比赛的时候没做出来,看了题解发现,没有正确理解一个条件,每次插入线段的长度是递增的!!!也就是不可能出现横跨要查询区间的情况。那么记录<=查询区间的右端点的线段数,减去<查询区间的左端点的线段数,就是答案了,初始化的时候做一次离散化。
#include <cstdio>
#include <cmath>
#include <algorithm>
#include <cstring>
#include <queue>
#include <stack>
#include <map>
#define ll long long
#define FOR(i,x,y) for(int i = x;i < y;i ++)
#define IFOR(i,x,y) for(int i = x;i > y;i --)

+ + +

- **你的任务**
1. 请把节选中从“比赛的时候没做出来,看了题解”起、到“i = x;i < y;i ++)”为止(含这两处)的部分重写一遍,并将其中的“线段”一律换成“区段”。
2. 根据节选回答下列问题:
(a) 每次插入的线段,长度有什么特点?
(b) 初始化的时候要做什么?
(c) 代码里 ll 被定义成什么?

- **所给材料**
+ + +

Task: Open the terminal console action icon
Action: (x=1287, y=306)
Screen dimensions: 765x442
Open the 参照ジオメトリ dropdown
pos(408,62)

+ + +

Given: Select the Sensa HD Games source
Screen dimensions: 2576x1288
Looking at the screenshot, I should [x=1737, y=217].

+ + +

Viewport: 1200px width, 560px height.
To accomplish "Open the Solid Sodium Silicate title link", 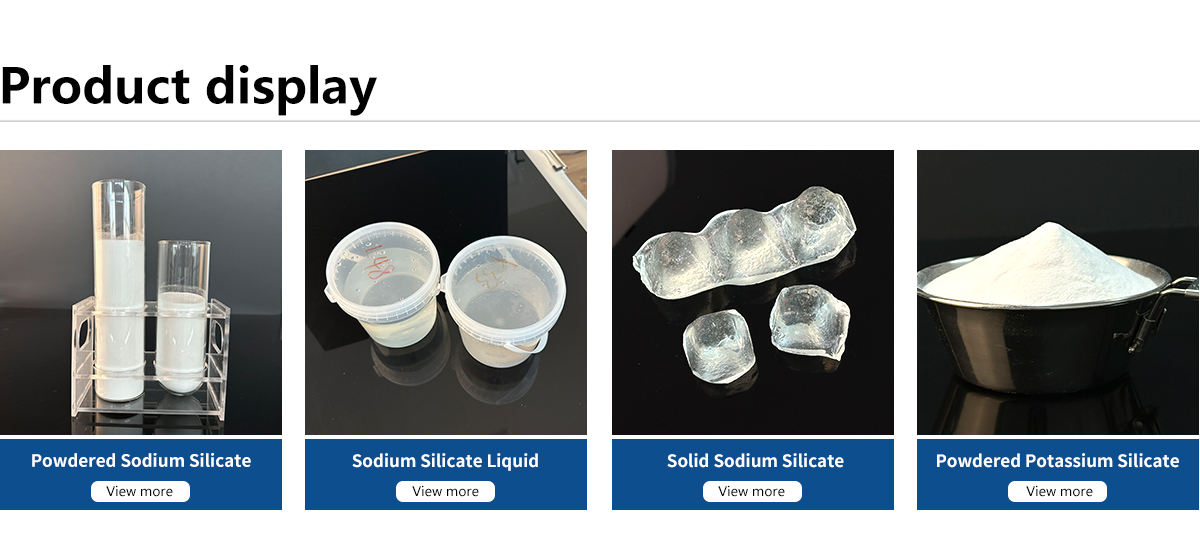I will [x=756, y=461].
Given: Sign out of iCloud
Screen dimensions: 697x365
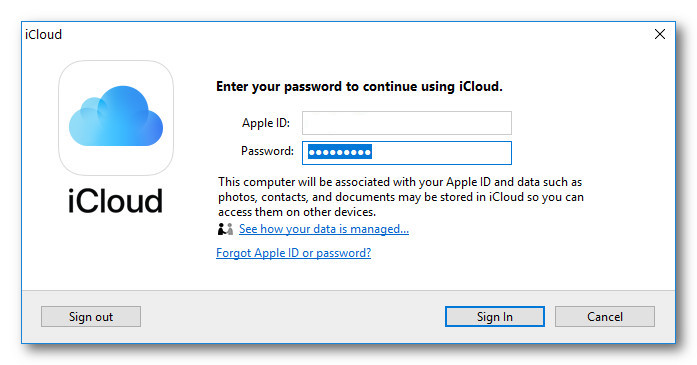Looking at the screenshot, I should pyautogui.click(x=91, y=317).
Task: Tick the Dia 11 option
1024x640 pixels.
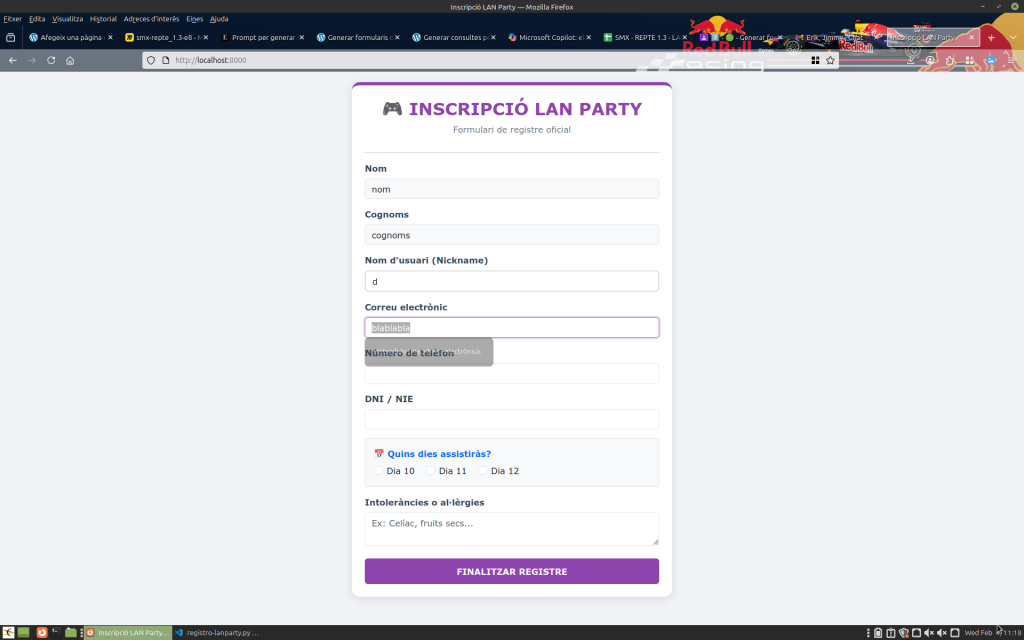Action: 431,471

+ + +

- **参考答案**
1.
比赛的时候没做出来,看了题解发现,没有正确理解一个条件,每次插入区段的长度是递增的!!!也就是不可能出现横跨要查询区间的情况。那么记录<=查询区间的右端点的区段数,减去<查询区间的左端点的区段数,就是答案了,初始化的时候做一次离散化。
#include <cstdio>
#include <cmath>
#include <algorithm>
#include <cstring>
#include <queue>
#include <stack>
#include <map>
#define ll long long
#define FOR(i,x,y) for(int i = x;i < y;i ++)

2.
(a) 长度是递增的。
(b) 做一次离散化。
(c) long long。